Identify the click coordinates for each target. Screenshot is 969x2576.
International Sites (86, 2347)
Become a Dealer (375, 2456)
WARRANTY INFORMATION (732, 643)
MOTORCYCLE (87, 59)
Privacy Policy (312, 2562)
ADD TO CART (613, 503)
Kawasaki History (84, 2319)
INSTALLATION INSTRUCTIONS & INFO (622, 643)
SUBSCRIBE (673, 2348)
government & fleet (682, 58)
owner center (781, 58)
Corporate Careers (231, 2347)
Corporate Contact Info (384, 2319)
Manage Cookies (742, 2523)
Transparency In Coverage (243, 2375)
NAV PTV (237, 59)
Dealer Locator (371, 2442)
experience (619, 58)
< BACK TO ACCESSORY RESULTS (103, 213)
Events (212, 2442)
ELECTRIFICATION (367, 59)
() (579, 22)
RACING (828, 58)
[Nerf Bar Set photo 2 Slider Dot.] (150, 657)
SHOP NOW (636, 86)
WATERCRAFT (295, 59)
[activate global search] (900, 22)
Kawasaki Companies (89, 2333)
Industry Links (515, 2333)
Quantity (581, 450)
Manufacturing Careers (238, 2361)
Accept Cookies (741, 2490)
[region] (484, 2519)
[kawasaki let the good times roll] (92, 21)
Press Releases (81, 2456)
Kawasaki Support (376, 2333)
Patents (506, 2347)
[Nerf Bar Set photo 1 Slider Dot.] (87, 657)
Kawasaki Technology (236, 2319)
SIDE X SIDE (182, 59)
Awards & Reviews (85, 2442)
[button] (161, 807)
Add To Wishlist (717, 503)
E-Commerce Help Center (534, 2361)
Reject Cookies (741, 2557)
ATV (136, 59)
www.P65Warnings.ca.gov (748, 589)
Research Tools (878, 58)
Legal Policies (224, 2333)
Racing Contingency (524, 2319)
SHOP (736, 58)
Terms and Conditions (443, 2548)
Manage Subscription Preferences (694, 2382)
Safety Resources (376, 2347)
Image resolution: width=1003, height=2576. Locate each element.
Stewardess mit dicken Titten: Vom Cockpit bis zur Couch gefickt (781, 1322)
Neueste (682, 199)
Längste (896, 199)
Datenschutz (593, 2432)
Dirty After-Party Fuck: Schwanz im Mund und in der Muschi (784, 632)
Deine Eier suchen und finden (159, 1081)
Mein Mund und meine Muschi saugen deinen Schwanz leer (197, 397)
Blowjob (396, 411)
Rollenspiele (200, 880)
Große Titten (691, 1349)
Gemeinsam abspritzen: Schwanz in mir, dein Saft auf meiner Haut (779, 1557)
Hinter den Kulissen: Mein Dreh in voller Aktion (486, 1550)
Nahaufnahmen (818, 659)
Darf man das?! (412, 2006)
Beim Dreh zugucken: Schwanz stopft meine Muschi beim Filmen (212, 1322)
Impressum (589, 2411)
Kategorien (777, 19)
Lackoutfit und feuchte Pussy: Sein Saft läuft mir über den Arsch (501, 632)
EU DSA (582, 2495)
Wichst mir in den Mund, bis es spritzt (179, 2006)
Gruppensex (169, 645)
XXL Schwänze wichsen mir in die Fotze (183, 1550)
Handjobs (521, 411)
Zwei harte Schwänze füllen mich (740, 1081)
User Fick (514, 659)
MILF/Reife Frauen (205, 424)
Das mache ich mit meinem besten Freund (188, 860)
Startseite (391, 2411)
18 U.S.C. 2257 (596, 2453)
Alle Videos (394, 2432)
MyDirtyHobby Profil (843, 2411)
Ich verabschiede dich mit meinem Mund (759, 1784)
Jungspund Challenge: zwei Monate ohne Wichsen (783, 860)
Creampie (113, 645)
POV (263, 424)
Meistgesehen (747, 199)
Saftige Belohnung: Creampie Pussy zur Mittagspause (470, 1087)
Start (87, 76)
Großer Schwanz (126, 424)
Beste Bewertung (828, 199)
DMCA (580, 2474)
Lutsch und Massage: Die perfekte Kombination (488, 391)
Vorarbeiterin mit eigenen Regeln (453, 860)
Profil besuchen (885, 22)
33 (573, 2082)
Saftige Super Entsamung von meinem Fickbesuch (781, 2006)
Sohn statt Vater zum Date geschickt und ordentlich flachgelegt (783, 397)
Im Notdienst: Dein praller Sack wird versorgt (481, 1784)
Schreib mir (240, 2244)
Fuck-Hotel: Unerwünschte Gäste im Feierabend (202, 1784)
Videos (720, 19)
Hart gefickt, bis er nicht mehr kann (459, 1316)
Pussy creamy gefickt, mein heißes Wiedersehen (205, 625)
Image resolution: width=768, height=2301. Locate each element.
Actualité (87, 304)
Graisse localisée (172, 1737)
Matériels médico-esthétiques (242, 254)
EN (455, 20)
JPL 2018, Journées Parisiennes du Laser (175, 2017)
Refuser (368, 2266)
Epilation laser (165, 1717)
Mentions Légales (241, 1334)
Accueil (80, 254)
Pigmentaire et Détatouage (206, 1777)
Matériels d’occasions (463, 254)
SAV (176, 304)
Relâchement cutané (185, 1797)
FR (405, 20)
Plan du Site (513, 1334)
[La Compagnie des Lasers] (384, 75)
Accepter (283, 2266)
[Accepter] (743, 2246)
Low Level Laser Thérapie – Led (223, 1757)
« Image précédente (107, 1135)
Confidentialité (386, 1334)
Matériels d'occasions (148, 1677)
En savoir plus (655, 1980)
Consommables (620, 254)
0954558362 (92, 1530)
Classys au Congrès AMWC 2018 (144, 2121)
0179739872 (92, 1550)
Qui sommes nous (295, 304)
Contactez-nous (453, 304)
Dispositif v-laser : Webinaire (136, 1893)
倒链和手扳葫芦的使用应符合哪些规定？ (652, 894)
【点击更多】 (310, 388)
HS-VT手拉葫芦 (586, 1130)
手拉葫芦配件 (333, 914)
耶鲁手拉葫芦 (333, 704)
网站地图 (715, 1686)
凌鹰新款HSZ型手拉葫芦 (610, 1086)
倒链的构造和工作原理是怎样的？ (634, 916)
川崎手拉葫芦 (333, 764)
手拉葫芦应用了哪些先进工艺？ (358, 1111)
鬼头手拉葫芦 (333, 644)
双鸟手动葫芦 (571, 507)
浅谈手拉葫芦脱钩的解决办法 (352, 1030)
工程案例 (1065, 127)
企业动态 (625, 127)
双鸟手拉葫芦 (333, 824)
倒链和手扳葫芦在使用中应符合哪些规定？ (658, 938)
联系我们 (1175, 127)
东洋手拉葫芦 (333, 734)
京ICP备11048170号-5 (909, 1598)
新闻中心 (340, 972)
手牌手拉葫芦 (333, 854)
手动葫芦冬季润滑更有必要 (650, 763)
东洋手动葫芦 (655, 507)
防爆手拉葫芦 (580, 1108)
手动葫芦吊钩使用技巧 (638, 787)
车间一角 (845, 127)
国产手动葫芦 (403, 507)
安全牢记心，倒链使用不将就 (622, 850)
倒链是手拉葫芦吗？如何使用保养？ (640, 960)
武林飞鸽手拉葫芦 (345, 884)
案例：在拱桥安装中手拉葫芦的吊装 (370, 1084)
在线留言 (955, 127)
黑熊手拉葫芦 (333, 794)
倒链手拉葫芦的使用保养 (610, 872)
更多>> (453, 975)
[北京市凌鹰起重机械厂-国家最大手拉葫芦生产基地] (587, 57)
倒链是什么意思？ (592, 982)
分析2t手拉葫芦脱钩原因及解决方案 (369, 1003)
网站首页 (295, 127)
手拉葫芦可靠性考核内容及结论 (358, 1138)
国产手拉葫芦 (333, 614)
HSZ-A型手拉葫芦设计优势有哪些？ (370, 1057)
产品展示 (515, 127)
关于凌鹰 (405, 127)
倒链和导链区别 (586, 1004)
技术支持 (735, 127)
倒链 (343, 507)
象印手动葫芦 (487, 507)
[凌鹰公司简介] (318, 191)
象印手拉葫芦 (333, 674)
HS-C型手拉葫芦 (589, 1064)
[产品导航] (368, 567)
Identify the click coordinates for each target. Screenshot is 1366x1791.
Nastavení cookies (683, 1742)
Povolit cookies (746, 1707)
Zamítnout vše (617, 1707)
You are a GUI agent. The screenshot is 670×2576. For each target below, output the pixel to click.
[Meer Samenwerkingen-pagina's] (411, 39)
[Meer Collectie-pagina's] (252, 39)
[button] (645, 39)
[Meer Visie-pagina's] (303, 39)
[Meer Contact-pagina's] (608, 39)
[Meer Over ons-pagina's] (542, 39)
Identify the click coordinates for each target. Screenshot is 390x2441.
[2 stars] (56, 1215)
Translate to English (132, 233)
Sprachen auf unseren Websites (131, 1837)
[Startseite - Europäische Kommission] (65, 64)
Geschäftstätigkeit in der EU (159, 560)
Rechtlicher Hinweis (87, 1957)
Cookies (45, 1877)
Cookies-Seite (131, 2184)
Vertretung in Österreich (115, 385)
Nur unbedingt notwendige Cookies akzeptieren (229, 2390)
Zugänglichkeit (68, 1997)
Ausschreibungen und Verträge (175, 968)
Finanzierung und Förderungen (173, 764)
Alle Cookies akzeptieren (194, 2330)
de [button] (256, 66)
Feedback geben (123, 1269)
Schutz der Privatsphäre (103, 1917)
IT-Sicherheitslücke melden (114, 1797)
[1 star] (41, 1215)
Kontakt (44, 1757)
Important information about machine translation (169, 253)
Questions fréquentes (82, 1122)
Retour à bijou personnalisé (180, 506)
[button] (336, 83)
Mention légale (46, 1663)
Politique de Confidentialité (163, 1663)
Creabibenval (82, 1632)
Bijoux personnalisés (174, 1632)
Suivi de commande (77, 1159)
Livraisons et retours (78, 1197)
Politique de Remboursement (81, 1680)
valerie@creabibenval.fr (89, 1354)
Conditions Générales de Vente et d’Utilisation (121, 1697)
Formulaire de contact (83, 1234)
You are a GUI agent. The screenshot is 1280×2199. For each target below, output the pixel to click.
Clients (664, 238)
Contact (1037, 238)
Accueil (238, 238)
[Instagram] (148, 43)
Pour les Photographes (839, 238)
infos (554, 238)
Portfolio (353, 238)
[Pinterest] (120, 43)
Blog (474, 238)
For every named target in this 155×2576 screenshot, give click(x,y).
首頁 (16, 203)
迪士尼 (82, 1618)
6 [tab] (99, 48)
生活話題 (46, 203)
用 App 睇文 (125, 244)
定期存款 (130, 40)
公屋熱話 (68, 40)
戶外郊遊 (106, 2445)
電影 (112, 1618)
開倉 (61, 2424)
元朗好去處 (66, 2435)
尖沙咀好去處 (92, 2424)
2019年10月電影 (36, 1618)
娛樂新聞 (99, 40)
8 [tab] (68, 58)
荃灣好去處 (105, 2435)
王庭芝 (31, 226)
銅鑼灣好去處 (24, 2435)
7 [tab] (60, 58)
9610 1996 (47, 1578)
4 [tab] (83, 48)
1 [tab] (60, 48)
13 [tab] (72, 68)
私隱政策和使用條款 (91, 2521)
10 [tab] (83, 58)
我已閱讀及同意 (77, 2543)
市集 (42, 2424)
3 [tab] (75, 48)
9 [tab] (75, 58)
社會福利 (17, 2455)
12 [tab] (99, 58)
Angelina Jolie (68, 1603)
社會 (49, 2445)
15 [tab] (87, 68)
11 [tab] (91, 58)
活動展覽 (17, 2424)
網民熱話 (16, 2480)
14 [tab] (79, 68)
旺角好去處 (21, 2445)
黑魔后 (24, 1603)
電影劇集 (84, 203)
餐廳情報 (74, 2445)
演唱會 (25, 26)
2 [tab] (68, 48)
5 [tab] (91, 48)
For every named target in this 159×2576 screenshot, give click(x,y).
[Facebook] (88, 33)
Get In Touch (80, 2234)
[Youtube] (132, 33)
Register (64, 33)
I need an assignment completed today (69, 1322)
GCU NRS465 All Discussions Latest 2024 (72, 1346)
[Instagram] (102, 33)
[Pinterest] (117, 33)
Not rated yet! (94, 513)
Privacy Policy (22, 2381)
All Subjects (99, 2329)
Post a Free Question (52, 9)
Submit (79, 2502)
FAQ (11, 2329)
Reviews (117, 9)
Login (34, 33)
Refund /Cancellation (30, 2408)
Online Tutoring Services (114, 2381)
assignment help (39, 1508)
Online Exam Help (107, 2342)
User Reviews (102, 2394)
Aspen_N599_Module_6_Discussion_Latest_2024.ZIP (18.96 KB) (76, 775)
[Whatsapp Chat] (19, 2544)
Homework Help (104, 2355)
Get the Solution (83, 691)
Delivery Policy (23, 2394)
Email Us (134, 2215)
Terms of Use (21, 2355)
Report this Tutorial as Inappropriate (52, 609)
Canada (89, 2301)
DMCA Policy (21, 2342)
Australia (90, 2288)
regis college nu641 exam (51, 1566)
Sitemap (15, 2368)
※ ※ ※
• PROBLEM STATEMENT
Please return all lines in the material above that include the word "Startseite".

• RESULT
Startseite (391, 2411)
[Startseite - Europäische Kommission] (65, 64)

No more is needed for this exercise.